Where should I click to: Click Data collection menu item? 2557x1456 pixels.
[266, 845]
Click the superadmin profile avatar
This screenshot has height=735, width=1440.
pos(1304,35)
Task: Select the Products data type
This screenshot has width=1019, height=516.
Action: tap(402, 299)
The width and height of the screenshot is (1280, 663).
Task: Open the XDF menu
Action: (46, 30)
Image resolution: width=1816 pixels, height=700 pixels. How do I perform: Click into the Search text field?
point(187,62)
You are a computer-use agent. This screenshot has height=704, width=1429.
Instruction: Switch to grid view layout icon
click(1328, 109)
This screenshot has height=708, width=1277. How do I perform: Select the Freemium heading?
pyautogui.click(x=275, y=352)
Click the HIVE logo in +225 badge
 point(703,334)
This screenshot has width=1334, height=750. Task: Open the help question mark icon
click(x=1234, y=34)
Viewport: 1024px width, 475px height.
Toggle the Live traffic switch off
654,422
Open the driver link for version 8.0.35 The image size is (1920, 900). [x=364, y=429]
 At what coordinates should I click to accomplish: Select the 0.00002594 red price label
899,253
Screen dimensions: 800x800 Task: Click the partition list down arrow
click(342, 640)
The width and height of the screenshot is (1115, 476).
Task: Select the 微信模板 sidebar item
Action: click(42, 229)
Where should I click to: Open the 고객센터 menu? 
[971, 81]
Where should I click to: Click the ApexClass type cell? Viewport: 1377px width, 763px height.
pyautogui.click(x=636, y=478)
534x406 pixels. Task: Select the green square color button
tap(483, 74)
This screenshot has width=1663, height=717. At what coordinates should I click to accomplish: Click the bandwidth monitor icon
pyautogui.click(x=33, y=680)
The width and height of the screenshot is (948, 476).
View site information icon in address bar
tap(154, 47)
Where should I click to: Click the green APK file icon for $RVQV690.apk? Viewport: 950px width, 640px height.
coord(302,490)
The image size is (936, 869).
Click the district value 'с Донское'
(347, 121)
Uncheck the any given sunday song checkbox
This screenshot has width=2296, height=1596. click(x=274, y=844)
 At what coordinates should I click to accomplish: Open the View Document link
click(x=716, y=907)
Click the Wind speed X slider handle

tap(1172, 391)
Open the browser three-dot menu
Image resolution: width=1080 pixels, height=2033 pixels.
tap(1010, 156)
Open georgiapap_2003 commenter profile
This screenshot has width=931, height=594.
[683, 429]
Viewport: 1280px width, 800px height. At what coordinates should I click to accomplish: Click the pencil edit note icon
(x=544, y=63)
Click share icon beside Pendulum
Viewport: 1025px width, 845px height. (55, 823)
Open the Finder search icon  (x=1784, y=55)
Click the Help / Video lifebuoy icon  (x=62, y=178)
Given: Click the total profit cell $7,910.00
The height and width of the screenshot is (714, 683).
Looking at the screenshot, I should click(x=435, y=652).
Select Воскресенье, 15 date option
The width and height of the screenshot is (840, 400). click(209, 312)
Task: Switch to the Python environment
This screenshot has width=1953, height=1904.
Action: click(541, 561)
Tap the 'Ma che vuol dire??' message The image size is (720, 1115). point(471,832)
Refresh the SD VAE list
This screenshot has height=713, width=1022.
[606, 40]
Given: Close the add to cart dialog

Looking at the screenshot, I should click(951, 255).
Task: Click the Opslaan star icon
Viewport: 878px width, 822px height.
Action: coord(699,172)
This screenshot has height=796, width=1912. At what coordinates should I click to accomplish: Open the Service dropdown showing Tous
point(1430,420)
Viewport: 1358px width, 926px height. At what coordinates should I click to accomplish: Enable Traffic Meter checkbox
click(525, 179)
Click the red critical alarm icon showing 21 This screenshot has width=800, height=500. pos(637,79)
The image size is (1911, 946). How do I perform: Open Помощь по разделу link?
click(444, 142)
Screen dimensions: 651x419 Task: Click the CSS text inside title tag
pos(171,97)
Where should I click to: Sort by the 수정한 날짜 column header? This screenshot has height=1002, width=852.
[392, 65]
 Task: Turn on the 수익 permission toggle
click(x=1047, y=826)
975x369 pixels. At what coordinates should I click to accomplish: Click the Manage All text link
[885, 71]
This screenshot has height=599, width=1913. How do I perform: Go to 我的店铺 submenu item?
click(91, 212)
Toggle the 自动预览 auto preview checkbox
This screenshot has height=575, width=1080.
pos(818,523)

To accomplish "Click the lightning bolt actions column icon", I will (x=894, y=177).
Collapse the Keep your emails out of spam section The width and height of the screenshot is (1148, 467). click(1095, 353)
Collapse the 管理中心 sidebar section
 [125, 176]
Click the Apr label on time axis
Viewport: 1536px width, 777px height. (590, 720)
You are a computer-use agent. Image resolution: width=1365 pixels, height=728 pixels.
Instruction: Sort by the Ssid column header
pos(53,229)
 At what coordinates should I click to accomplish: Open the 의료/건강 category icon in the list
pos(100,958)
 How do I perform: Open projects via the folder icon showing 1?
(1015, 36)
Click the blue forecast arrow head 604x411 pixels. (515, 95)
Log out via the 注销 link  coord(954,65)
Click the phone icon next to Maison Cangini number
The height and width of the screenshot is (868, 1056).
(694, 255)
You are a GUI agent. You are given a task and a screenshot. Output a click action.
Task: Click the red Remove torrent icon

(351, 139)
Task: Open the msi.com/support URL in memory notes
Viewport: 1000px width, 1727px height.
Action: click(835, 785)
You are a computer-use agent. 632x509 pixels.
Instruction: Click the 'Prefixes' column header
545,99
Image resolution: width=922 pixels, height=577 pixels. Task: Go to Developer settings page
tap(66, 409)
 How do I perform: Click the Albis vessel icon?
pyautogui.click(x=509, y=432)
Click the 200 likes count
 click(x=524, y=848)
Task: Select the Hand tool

^^^^

Work order
Every line above should be duplicated exactly as it stands.

Expected answer
Where should I click to: Click Data collection menu item? 2557x1456 pixels.
[266, 845]
Click the superadmin profile avatar
This screenshot has height=735, width=1440.
pos(1304,35)
Task: Select the Products data type
This screenshot has width=1019, height=516.
Action: tap(402, 299)
The width and height of the screenshot is (1280, 663).
Task: Open the XDF menu
Action: (46, 30)
Image resolution: width=1816 pixels, height=700 pixels. How do I perform: Click into the Search text field?
point(187,62)
You are a computer-use agent. This screenshot has height=704, width=1429.
Instruction: Switch to grid view layout icon
click(1328, 109)
This screenshot has height=708, width=1277. How do I perform: Select the Freemium heading?
pyautogui.click(x=275, y=352)
Click the HIVE logo in +225 badge
 point(703,334)
This screenshot has width=1334, height=750. Task: Open the help question mark icon
click(x=1234, y=34)
Viewport: 1024px width, 475px height.
Toggle the Live traffic switch off
654,422
Open the driver link for version 8.0.35 The image size is (1920, 900). [x=364, y=429]
 At what coordinates should I click to accomplish: Select the 0.00002594 red price label
899,253
Screen dimensions: 800x800 Task: Click the partition list down arrow
click(342, 640)
The width and height of the screenshot is (1115, 476).
Task: Select the 微信模板 sidebar item
Action: click(42, 229)
Where should I click to: Open the 고객센터 menu? 
[971, 81]
Where should I click to: Click the ApexClass type cell? Viewport: 1377px width, 763px height.
pyautogui.click(x=636, y=478)
534x406 pixels. Task: Select the green square color button
tap(483, 74)
This screenshot has width=1663, height=717. At what coordinates should I click to accomplish: Click the bandwidth monitor icon
pyautogui.click(x=33, y=680)
The width and height of the screenshot is (948, 476).
View site information icon in address bar
tap(154, 47)
Where should I click to: Click the green APK file icon for $RVQV690.apk? Viewport: 950px width, 640px height.
coord(302,490)
The image size is (936, 869).
Click the district value 'с Донское'
(347, 121)
Uncheck the any given sunday song checkbox
This screenshot has width=2296, height=1596. click(x=274, y=844)
 At what coordinates should I click to accomplish: Open the View Document link
click(x=716, y=907)
Click the Wind speed X slider handle

tap(1172, 391)
Open the browser three-dot menu
Image resolution: width=1080 pixels, height=2033 pixels.
tap(1010, 156)
Open georgiapap_2003 commenter profile
This screenshot has width=931, height=594.
[683, 429]
Viewport: 1280px width, 800px height. At what coordinates should I click to accomplish: Click the pencil edit note icon
(x=544, y=63)
Click share icon beside Pendulum
Viewport: 1025px width, 845px height. (55, 823)
Open the Finder search icon  (x=1784, y=55)
Click the Help / Video lifebuoy icon  (x=62, y=178)
Given: Click the total profit cell $7,910.00
The height and width of the screenshot is (714, 683).
Looking at the screenshot, I should click(x=435, y=652).
Select Воскресенье, 15 date option
The width and height of the screenshot is (840, 400). click(209, 312)
Task: Switch to the Python environment
This screenshot has width=1953, height=1904.
Action: click(541, 561)
Tap the 'Ma che vuol dire??' message The image size is (720, 1115). point(471,832)
Refresh the SD VAE list
This screenshot has height=713, width=1022.
[606, 40]
Given: Close the add to cart dialog

Looking at the screenshot, I should click(951, 255).
Task: Click the Opslaan star icon
Viewport: 878px width, 822px height.
Action: coord(699,172)
This screenshot has height=796, width=1912. At what coordinates should I click to accomplish: Open the Service dropdown showing Tous
point(1430,420)
Viewport: 1358px width, 926px height. At what coordinates should I click to accomplish: Enable Traffic Meter checkbox
click(525, 179)
Click the red critical alarm icon showing 21 This screenshot has width=800, height=500. pos(637,79)
The image size is (1911, 946). How do I perform: Open Помощь по разделу link?
click(444, 142)
Screen dimensions: 651x419 Task: Click the CSS text inside title tag
pos(171,97)
Where should I click to: Sort by the 수정한 날짜 column header? This screenshot has height=1002, width=852.
[392, 65]
 Task: Turn on the 수익 permission toggle
click(x=1047, y=826)
975x369 pixels. At what coordinates should I click to accomplish: Click the Manage All text link
[885, 71]
This screenshot has height=599, width=1913. How do I perform: Go to 我的店铺 submenu item?
click(91, 212)
Toggle the 自动预览 auto preview checkbox
This screenshot has height=575, width=1080.
pos(818,523)

To accomplish "Click the lightning bolt actions column icon", I will (x=894, y=177).
Collapse the Keep your emails out of spam section The width and height of the screenshot is (1148, 467). click(1095, 353)
Collapse the 管理中心 sidebar section
 [125, 176]
Click the Apr label on time axis
Viewport: 1536px width, 777px height. (590, 720)
You are a computer-use agent. Image resolution: width=1365 pixels, height=728 pixels.
Instruction: Sort by the Ssid column header
pos(53,229)
 At what coordinates should I click to accomplish: Open the 의료/건강 category icon in the list
pos(100,958)
 How do I perform: Open projects via the folder icon showing 1?
(1015, 36)
Click the blue forecast arrow head 604x411 pixels. (515, 95)
Log out via the 注销 link  coord(954,65)
Click the phone icon next to Maison Cangini number
The height and width of the screenshot is (868, 1056).
(694, 255)
You are a GUI agent. You are given a task and a screenshot. Output a click action.
Task: Click the red Remove torrent icon

(351, 139)
Task: Open the msi.com/support URL in memory notes
Viewport: 1000px width, 1727px height.
Action: click(835, 785)
You are a computer-use agent. 632x509 pixels.
Instruction: Click the 'Prefixes' column header
545,99
Image resolution: width=922 pixels, height=577 pixels. Task: Go to Developer settings page
tap(66, 409)
 How do I perform: Click the Albis vessel icon?
pyautogui.click(x=509, y=432)
Click the 200 likes count
 click(x=524, y=848)
Task: Select the Hand tool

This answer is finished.